- O Ministério da Saúde anunciou o FIIS-Saúde, Fundo de Investimentos em Infraestrutura de Saúde, com crédito subsidiado de R$ 20 bilhões para obras e aquisição de equipamentos, com inscrições abertas até 7 de novembro de 2025, operado pelo Banco Nacional de Desenvolvimento Econômico e Social (BNDES).
- O fundo prevê carência de dois anos e possibilidade de participação do setor privado, para modernizar a infraestrutura do Sistema Único de Saúde (SUS) e ampliar serviços.
- O governo também valoriza as parcerias público-privadas, como o programa Agora Tem Especialistas, para ampliar o acesso a serviços especializados e reduzir filas, destacando que no último ano o Brasil registrou 14 milhões de cirurgias eletivas, 40% a mais que o governo anterior.
- O plano inclui ainda ações de credenciamento universal, uso de equipes volantes e carretas do SUS, além da criação de três mil bolsas de residência médica para ampliar a formação de profissionais.
- Emendas parlamentares já correspondem a 12% do orçamento do Ministério da Saúde, cerca de R$ 240 bilhões, com foco na gestão eficiente, digitalização dos sistemas e redução de desigualdades regionais.
O Ministério da Saúde anunciou novas iniciativas para fortalecer o Sistema Único de Saúde (SUS) durante o Congresso Nacional de Hospitais Privados (Conahp). Entre as ações, destaca-se o lançamento do Fundo de Investimentos em Infraestrutura de Saúde (FIIS-Saúde), que disponibilizará R$ 20 bilhões em crédito subsidiado. O objetivo é financiar obras e aquisição de equipamentos, com inscrições abertas até 7 de novembro de 2025.
O ministro em exercício, Adriano Massuda, enfatizou a importância das parcerias público-privadas, como o programa Agora Tem Especialistas, que visa ampliar o acesso a serviços de saúde especializados e reduzir filas de espera. Massuda destacou que, no último ano, o Brasil alcançou um recorde histórico de 14 milhões de cirurgias eletivas, um aumento de 40% em comparação ao governo anterior.
Iniciativas e Estruturas
O programa Agora Tem Especialistas se baseia em três eixos principais: aproveitamento da capacidade instalada, uso de estruturas já existentes e novos modelos de financiamento.
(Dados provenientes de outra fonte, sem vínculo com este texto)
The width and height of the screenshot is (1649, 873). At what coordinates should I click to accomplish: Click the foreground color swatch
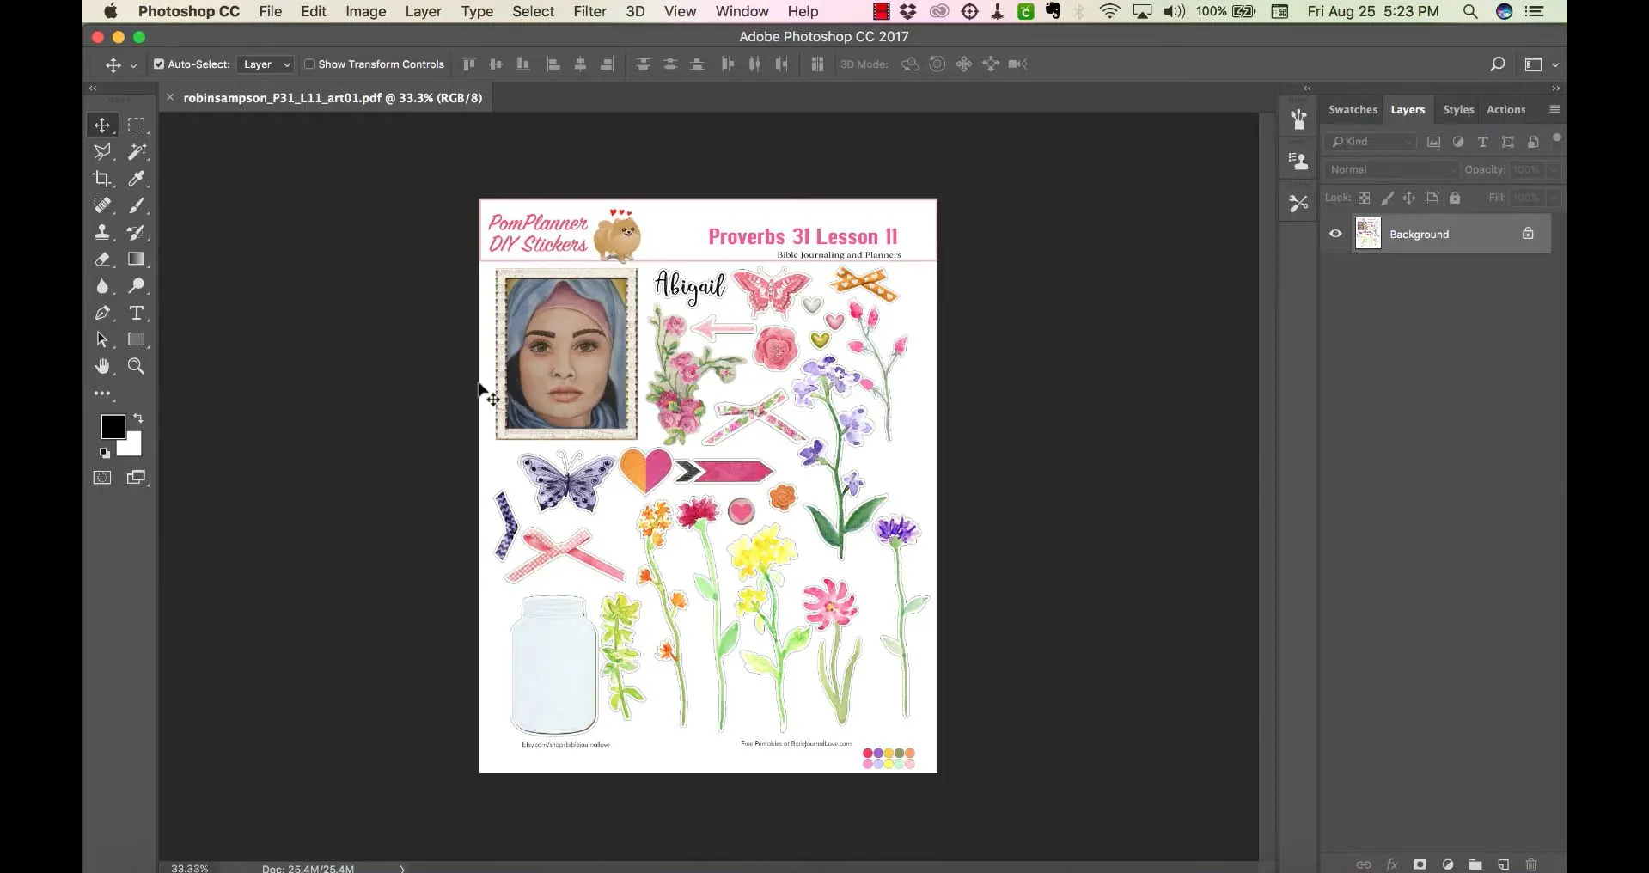click(x=113, y=426)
Massuda mencionou também a criação de 3 mil novas bolsas de residência médica e a utilização de equipes volantes e carretas do SUS para atender regiões carentes de profissionais de saúde.
O FIIS-Saúde, operado pelo BNDES, oferece carência de dois anos e juros reduzidos para estados e municípios, além de permitir a participação do setor privado. “Esses recursos vão impulsionar a modernização da nossa capacidade tecnológica”, afirmou Massuda.
Avanços na Gestão do SUS
As emendas parlamentares já correspondem a 12% do orçamento do Ministério da Saúde, cerca de R$ 240 bilhões. A gestão eficiente desses recursos é uma prioridade, com a proposta de criar regras mais claras para seu uso. O governo busca um futuro focado na ampliação do acesso, digitalização dos sistemas e redução das desigualdades regionais.
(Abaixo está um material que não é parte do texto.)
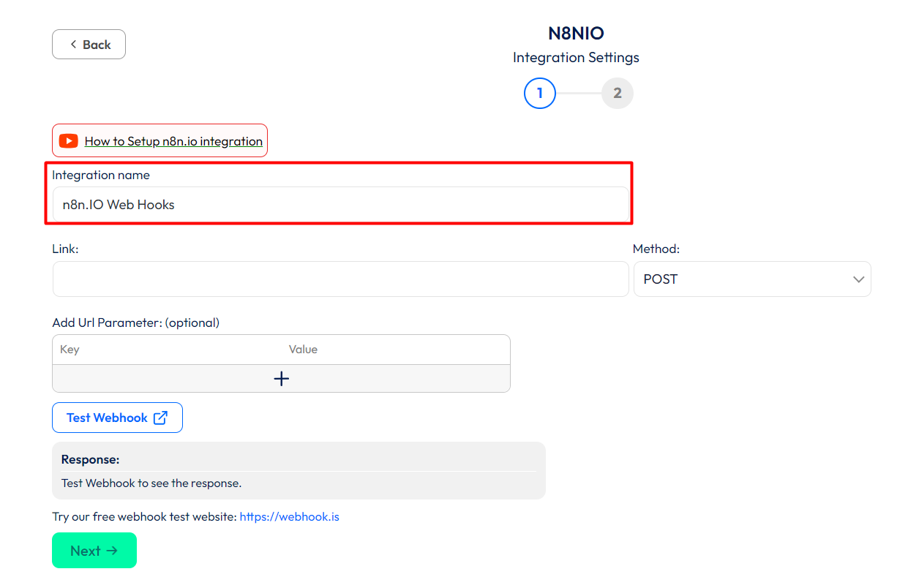Click the right arrow in Next button
Image resolution: width=908 pixels, height=577 pixels.
(x=112, y=551)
O Conahp, que reúne gestores e especialistas, propõe um espaço para debater inovações e desafios na saúde, promovendo a integração entre os diversos atores do sistema. As novas iniciativas do Ministério visam não apenas modernizar a infraestrutura, mas também garantir um atendimento mais eficiente e equitativo à população.